6 – 8 June 2023 | St Andrews and Online

Finance shapes our lives in ways that are both explicit and veiled: From the prices we pay for energy, food and housing, to loans for sustainable home improvements, utility infrastructure projects, and large-scale operations. Financial practices, modalities, and representations touch almost every aspect of our lives. 

Finance is fundamentally entwined with visions of and expectations for the future. It can fuel the future-gazing aspirations of entrepreneurs, feelings of hope, desires for innovation, and shared moral horizons. At the same time, it can create relations of obligation and indebtedness, deepen historical patterns of inequality and exclusion, and power feelings of despondency and despair. 
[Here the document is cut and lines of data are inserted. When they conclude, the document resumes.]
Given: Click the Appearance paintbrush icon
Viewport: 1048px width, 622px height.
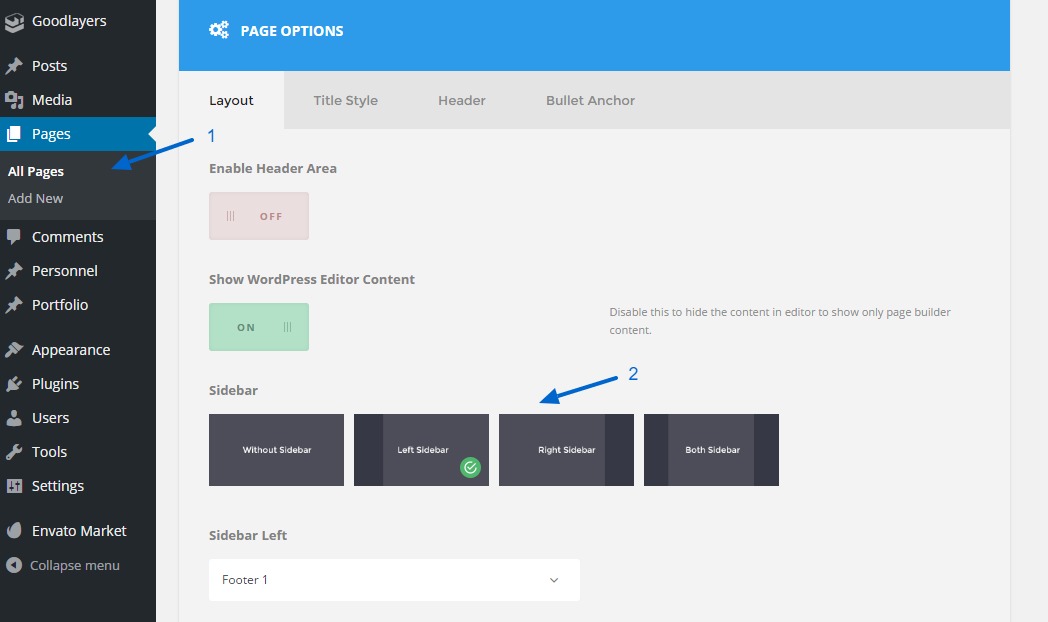Looking at the screenshot, I should pyautogui.click(x=14, y=350).
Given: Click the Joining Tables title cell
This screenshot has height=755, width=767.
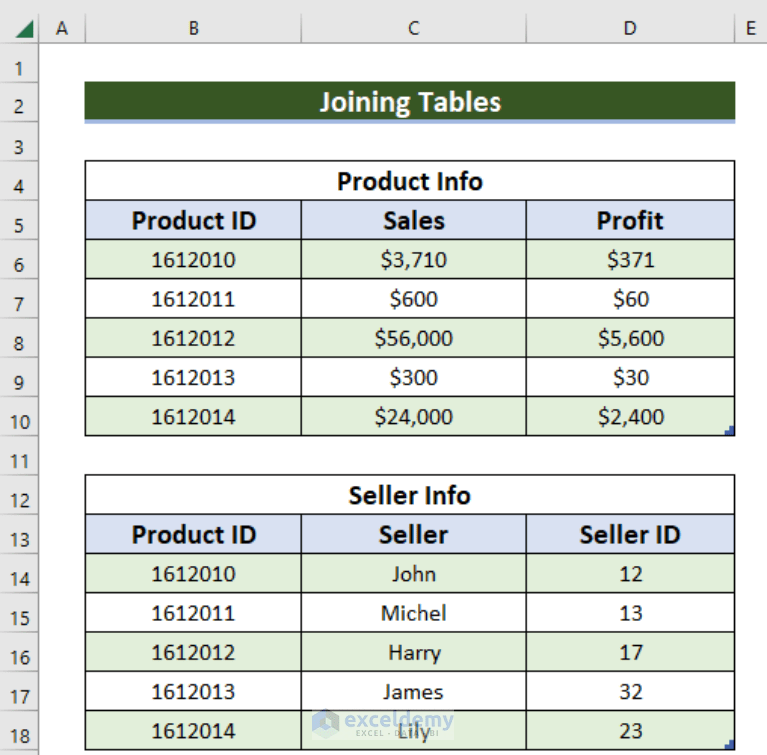Looking at the screenshot, I should (410, 102).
At this crucial juncture in human energy practices and the life of the planet, the ways in which we financially create our energy future is of vital importance. It is estimated that reaching Net Zero carbon emissions globally by year 2045 will require up to £42 trillion of investment. Yet with current levels of investment, this goal will not be reached. Indeed, reaching an equitable net zero society will cost even more, as it entails not just investing in climate change mitigation, but also helping the poorest communities worldwide adapt to the catastrophic effects of climate change. Some estimates put the required investment closer to £190 trillion.

At a time of growing energy demand and rapid climate change, we ask: How will we finance the future? What moral aspirations and obligations do present financial practices and modalities inspire? How should financial practices and modalities be crafted to engender new envisioned outcomes and relationships? When should we prioritise investing in the distant future rather than focussing on the present?

This conference received funding from the European Research Council (ERC) under the European Union’s Horizon 2020 research and innovation programme (Grant agreement No. 715146)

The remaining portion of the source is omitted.